§ **Study questions**
**a.** According to the article about Leila Rittey's fellowship in Edmonton, from how many weeks of gestation is the fetal echo routinely offered in Canada?
**b.** In the article about Leila Rittey's fellowship in Edmonton, quote word for word everything from "Recently, we caught" down to "Leeds Children’s Hospital.".

§ **Selected excerpt**
"""

Last year, we provided funding alongside Children’s Heart Surgery Fund to support Leila Rittey’s international fellowship in Edmonton, Canada.

Leila is a Paediatric Cardiologist on the Congenital Heart Unit at Leeds Children’s Hospital; she provides support and care to young patients and their families before and after their surgery.

Recently, we caught up with Leila on her experience working as a Fetal and Neonatal Cardiology Fellow and how this will make a difference in her role at Leeds Children’s Hospital.

“I worked with the team at Stollery Children’s Hospital where I carried out the intraoperative studies on babies. I was able to further develop skills in performing transoesophageal echoes, a procedure to look at the heart chambers and valves using a flexible telescope placed down the oesophagus helping to identify congenital heart disease in patients undergoing neonatal surgery.”

“I also had the opportunity to get involved in Fetal Cardiology teaching, where I was able to develop my skills in showing fetal echo images to people who are not trained in this field and know how to explain the images we were obtaining. It was incredibly useful to see how things are done differently in another centre and see what best practice I could bring back to Leeds.”

Leila Rittey holding dinosaur bones in Canada

Read More: Local charities fund Fellowship to support children with congenital heart defects

“During the week, I took part in fetal cardiology clinics, where the team saw a wide variety of mums to be. The big difference is that the fetal echo is routinely offered from 10 weeks of gestation in Canada, 8 weeks earlier than is normally seen in most centres. This allowed me to develop skills in imaging at earlier gestation and knowing how scanning in the 1st trimester is different than scanning in the second or third trimester. In addition to the early scanning the team in Edmonton carry out detailed assessment of diastolic function on every fetus which is not routinely carried out in the UK, this allows earlier potential identification of disease.”

“We would also meet with parents at around 34-week gestation via Zoom with the Fetal medicine, Fetal Cardiology and Neonatology Consultants and fellows from each speciality. This gave us the opportunity to update families on their baby’s health and explain a little more about what would happen after birth, helping them prepare for a time that would undoubtably be very difficult for them. The parents found this really very useful and really appreciated having everyone together in the same meeting so there would be someone present who could answer any questions that they had. This is something that I would like to try and take forward in Leeds for our more complex patients.”

“During the fellowship, I was involved in two large research projects. The first was looking into the accuracy of early fetal echo, both in identifying any heart problems and confirming that the heart is normal. This project found that early fetal echo was highly accurate in skilled hands and has been presented internationally at the American Society of Echocardiography annual meeting. My second research project was in the assessment of atrial function in fetuses and comparing if there is any significant difference between different pathology groups. This is a very novel area of work and was a pilot project which has shown some differences in a small sample. This has been accepted for presentation at the World Congress in Paediatric Cardiology meeting in Washington DC at the end of August.”

“Finally, I was able to attend the Phoenix Fetal Cardiology International Meeting. This was the first time I had ever attended a meeting dedicated to fetal cardiology of this magnitude. It was invaluable to be able to meet the leaders of the Fetal Cardiology field internationally and listen to the current advances happening in the field. The funding provided by both charities ensured that I was able to afford to attend this meeting and I am very grateful.”

“I am now back working in Leeds and this extensive training has allowed me to be able to cover compassionate leave taken by one of the Fetal Cardiology Consultants to ensure that the Fetal Cardiology clinics aren’t reduced and patients waiting for longer than they should to be seen. I am also able to teach the sonographers and other consultants what I have learnt whilst away to enable that the whole Fetal Cardiology Department are benefitting from the world class training that this funding allowed me to obtain.”

"""

§ **Given entries**
"""

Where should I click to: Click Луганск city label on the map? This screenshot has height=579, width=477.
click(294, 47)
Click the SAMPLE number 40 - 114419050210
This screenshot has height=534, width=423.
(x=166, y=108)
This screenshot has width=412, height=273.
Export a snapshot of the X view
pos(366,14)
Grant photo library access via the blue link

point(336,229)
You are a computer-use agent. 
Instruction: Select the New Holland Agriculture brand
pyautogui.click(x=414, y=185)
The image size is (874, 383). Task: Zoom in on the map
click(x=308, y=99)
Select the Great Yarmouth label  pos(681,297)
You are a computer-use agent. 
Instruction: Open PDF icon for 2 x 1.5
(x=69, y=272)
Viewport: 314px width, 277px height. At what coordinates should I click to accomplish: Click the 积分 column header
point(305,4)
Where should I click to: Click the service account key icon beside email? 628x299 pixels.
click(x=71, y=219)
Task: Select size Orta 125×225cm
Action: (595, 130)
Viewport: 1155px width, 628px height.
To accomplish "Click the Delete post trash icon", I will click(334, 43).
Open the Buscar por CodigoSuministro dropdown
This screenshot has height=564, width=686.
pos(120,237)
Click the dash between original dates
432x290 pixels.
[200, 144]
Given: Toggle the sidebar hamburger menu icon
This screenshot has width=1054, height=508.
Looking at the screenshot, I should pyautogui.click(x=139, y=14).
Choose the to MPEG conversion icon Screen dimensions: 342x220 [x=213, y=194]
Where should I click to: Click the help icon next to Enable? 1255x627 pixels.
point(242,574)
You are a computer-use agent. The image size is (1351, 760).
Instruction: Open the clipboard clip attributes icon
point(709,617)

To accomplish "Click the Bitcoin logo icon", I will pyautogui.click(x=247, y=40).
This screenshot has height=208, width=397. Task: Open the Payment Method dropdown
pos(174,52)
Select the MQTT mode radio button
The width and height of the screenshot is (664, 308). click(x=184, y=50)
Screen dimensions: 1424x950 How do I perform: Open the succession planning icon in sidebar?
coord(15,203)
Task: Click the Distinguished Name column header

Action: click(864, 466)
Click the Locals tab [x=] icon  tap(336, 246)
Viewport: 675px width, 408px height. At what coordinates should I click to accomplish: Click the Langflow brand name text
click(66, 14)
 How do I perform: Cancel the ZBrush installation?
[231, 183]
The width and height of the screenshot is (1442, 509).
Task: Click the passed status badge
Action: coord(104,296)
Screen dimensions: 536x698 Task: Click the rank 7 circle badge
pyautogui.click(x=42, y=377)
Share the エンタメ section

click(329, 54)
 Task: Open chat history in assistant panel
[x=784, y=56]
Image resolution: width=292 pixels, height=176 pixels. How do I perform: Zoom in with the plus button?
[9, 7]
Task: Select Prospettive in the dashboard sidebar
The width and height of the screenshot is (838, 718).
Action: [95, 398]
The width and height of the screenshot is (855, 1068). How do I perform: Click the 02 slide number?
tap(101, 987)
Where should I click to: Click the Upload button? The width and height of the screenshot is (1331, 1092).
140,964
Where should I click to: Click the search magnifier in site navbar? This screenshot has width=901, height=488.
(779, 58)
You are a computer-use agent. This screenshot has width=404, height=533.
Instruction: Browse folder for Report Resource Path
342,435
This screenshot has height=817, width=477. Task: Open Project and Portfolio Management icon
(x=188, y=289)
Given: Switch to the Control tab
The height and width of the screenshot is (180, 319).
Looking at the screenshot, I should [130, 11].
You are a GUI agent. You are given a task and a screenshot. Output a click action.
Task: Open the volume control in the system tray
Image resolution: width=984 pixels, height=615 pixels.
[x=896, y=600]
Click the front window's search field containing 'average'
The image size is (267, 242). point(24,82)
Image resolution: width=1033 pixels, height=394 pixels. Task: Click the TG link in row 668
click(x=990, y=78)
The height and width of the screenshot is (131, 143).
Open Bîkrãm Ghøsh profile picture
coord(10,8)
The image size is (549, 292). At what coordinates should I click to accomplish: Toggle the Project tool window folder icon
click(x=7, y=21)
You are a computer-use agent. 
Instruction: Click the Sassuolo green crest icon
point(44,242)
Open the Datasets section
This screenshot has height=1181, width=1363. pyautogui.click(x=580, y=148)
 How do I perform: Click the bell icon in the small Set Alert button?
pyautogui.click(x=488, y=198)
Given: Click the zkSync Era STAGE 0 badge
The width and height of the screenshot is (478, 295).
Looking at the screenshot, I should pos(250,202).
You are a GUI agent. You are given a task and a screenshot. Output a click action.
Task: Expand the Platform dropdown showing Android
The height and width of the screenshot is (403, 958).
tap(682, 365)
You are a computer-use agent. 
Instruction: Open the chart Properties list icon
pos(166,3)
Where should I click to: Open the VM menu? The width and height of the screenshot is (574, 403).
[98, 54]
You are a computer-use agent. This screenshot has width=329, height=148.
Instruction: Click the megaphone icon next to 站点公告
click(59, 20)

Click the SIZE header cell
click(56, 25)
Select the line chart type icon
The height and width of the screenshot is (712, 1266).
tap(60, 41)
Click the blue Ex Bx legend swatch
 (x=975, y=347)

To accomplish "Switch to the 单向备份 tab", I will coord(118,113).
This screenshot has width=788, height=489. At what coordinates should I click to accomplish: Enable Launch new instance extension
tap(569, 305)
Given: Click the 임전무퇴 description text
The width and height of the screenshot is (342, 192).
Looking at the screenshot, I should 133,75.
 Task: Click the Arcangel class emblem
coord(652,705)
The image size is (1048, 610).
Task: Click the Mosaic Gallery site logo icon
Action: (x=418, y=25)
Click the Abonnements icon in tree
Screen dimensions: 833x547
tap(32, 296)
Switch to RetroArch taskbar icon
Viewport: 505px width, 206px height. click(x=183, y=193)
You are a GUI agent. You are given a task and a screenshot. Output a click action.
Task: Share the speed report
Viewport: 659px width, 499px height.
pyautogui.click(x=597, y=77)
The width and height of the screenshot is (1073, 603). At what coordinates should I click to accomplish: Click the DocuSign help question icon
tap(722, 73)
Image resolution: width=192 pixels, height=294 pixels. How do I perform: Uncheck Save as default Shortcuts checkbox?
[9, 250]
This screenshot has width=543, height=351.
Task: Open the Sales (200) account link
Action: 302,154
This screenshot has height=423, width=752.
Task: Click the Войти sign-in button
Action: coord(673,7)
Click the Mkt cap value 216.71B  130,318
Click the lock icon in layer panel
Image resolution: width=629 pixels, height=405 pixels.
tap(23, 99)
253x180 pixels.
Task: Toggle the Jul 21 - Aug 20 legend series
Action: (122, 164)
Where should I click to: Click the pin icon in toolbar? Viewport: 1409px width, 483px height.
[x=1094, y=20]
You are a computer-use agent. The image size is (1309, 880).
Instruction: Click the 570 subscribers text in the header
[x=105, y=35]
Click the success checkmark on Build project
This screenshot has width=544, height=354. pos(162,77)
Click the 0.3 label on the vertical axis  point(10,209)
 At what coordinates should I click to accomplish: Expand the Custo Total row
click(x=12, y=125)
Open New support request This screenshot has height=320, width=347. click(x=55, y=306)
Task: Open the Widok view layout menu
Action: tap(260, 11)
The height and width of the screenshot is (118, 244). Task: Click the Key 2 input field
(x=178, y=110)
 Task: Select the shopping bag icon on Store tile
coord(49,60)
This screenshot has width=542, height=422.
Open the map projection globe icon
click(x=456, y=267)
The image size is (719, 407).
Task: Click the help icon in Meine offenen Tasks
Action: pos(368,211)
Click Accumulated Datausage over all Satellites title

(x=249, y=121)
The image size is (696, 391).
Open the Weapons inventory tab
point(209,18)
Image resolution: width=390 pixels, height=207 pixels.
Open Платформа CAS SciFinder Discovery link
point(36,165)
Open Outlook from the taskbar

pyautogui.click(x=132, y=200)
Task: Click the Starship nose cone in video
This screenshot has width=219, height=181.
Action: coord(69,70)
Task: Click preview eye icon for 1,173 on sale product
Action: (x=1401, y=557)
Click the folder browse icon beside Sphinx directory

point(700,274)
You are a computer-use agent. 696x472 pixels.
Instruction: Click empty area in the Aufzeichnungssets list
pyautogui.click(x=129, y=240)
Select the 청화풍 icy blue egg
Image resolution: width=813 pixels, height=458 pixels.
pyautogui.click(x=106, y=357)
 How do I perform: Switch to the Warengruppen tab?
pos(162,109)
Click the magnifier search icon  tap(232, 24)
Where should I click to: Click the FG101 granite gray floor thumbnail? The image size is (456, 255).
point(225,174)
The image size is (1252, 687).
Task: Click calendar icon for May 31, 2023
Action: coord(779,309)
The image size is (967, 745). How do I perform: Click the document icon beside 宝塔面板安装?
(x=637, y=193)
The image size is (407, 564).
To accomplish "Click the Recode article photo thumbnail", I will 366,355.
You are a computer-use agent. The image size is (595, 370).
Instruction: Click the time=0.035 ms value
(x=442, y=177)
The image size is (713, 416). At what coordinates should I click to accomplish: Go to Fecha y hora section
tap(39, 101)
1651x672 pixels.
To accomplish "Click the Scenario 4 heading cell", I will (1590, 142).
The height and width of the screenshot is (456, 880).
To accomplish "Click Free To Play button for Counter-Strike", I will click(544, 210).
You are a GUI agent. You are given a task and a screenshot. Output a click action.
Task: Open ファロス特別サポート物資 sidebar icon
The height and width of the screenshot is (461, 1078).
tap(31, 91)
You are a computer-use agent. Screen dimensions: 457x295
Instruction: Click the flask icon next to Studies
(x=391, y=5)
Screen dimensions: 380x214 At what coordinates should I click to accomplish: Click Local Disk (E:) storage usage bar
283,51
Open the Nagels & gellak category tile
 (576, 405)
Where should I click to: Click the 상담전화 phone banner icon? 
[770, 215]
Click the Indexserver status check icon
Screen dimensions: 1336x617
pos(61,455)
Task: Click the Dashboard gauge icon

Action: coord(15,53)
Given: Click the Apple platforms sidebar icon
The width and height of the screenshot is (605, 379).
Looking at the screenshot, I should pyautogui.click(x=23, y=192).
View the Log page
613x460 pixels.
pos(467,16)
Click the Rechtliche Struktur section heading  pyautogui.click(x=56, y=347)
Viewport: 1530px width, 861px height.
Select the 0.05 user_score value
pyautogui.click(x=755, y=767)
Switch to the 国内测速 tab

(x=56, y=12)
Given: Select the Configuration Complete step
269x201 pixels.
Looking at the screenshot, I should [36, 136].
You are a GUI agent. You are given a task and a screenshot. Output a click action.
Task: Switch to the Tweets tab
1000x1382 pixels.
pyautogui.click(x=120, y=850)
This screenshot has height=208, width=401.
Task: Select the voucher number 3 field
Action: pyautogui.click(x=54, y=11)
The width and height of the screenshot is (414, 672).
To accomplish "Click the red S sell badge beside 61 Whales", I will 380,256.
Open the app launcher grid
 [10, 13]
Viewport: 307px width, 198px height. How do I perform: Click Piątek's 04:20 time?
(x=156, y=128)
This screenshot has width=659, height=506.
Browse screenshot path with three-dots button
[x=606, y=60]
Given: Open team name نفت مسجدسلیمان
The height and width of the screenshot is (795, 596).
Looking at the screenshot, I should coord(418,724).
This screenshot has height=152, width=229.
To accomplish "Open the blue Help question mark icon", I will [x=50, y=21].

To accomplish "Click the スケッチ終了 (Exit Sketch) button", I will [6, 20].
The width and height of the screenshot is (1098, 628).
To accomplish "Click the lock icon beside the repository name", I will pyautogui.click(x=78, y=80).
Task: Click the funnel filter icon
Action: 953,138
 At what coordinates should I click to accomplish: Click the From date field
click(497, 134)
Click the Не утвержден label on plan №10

"""

§ **Answers given**
**a.** From 10 weeks of gestation.

**b.**
Recently, we caught up with Leila on her experience working as a Fetal and Neonatal Cardiology Fellow and how this will make a difference in her role at Leeds Children’s Hospital.